Mysql – Ram & Concurrency: MySQL InnoDB LOAD INLINE FILE on 50 30GB CSV files

csvmariadbMySQL

As the title suggests I'm moving around a lot of data. This is in an environment with a 24 core CPU and 2TB of M.2 storage.

My first question is: given I have 16GB of ram, does that mean it's impossible for me to load a 30GB file into SQL (as the entire thing must be stored in ram?)

The second question: This is a fresh table I'm loading into, so I have the luxury of dictating which engine I can use. I've read that InnoDB is better for writing (in which I'm doing alot of). However, MySQL manual says that the CONCURRENCY clause will work on MyISAM. So which engine should I use?
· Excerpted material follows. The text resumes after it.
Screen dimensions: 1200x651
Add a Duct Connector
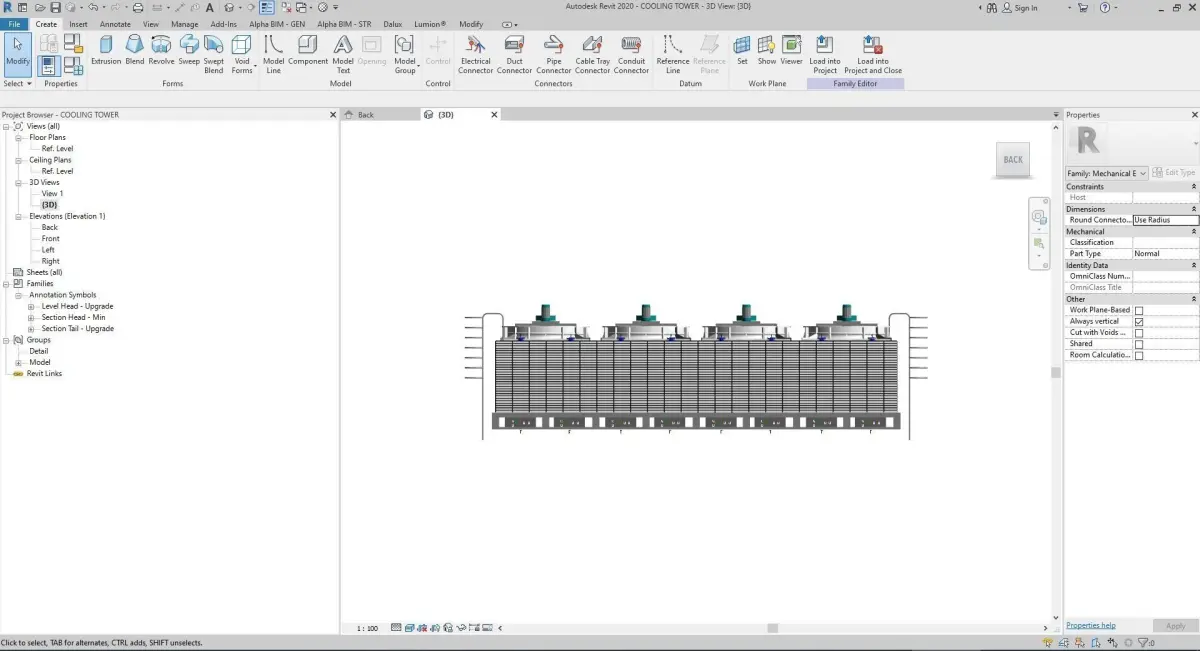(514, 55)
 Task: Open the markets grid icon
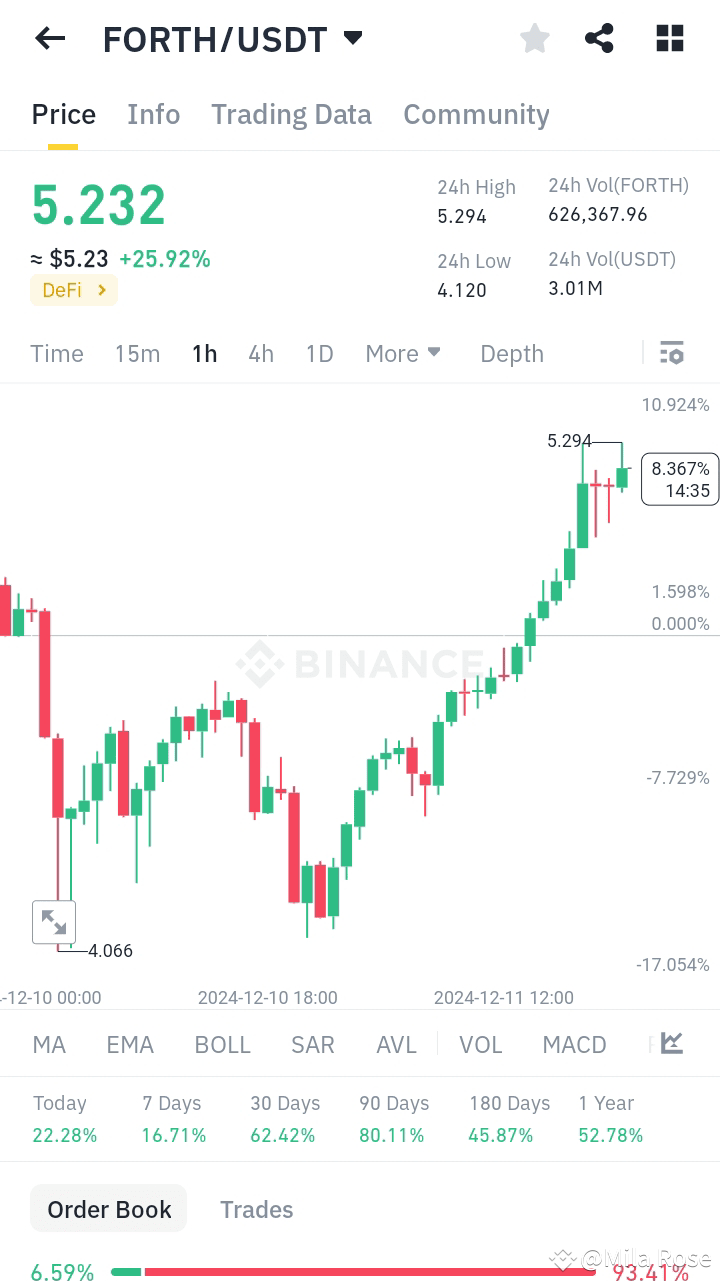[669, 38]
Any other helpful advice is appreciated.

My mysqld conf:

innodb_buffer_pool_size = 12G
innodb_log_file_size    = 4G
innodb_write_io_threads = 18

Best Answer

MyISAM is not really in the running anymore. Go with InnoDB.
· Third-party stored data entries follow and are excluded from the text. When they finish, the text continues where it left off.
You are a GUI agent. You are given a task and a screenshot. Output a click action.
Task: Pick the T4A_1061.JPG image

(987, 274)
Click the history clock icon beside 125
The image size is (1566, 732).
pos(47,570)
No, the file/table never needs to be entirely in RAM at once.

Are you using LOAD DATA INFILE? That is probably the best way to do the loading.

Will the 50 be put into a single table? That could be 50 LOADs in a row, or 50 in parallel, with some contention. Or somewhere in between. Since the task is mostly I/O, loading more than a few at a time will not speed things up.
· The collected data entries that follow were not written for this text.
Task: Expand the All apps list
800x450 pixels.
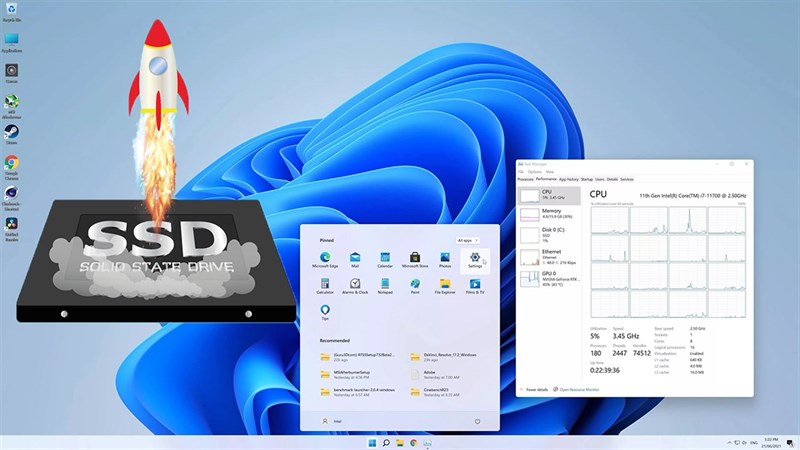Action: pos(465,240)
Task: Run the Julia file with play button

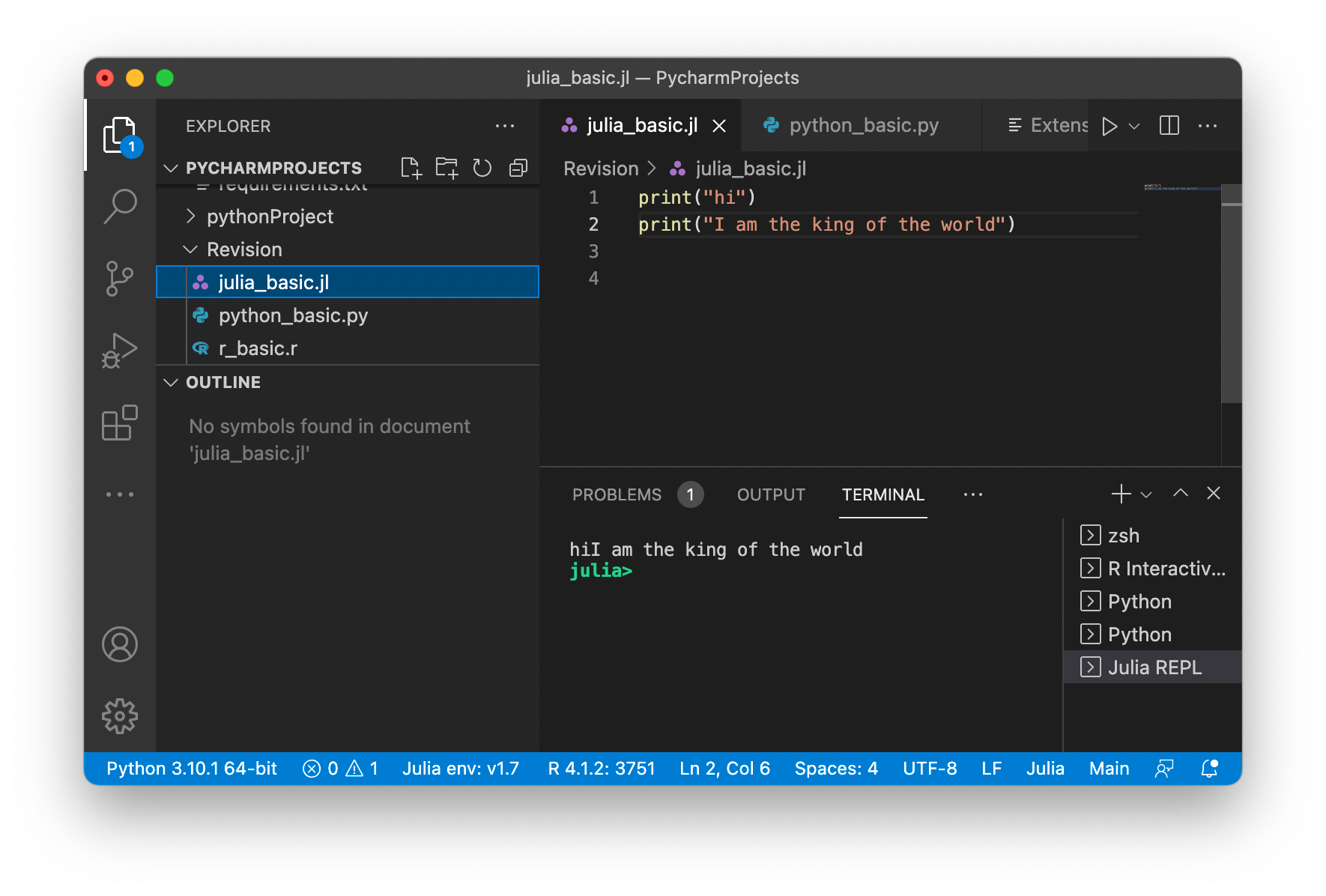Action: click(1109, 126)
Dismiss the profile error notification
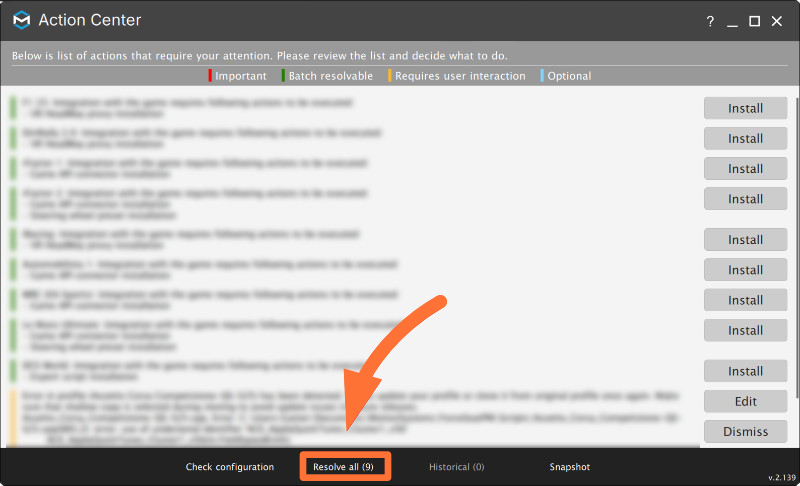This screenshot has height=486, width=800. pyautogui.click(x=745, y=431)
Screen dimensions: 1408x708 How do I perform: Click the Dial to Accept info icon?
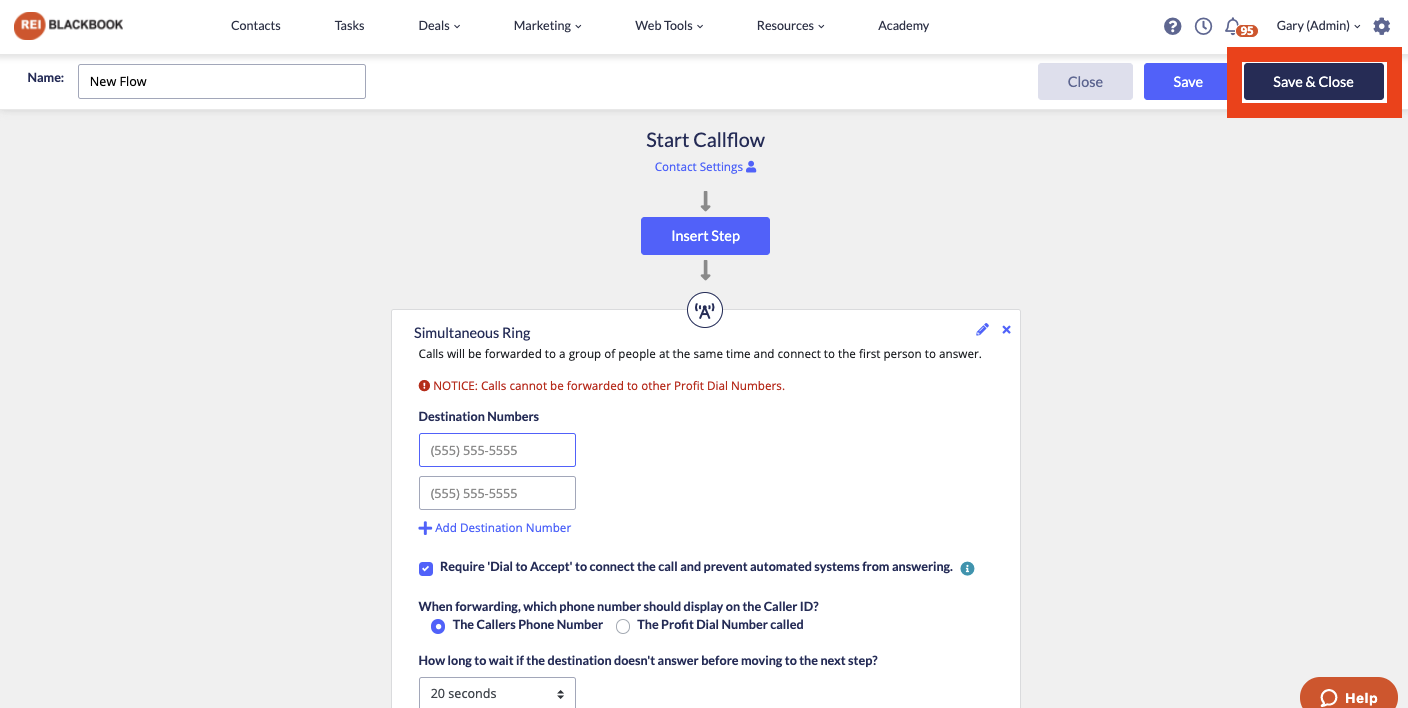tap(967, 568)
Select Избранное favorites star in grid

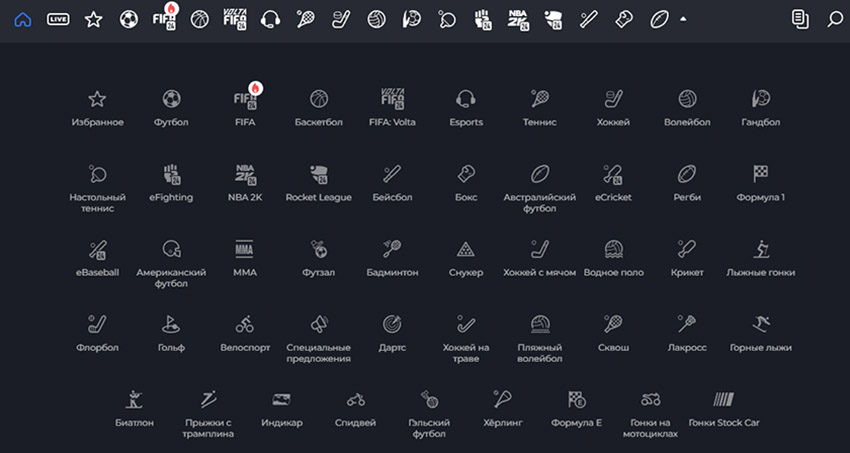pos(97,107)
It is common to load data into a temp file, then massage the data to fix errors, normalize, etc. Then copy the cleansed data over to the 'real' table. This intermediate file could be MyISAM or Aria, but there is probably no strong argument for or against the table choice. The 'real' table should be InnoDB; period.

If you use such a staging table, it should probably not have any indexes. All the operations would [probably] be on the entire table, so indexing would be an unused burden.

If this is a Master, there could be replication issues. (Not covered here.)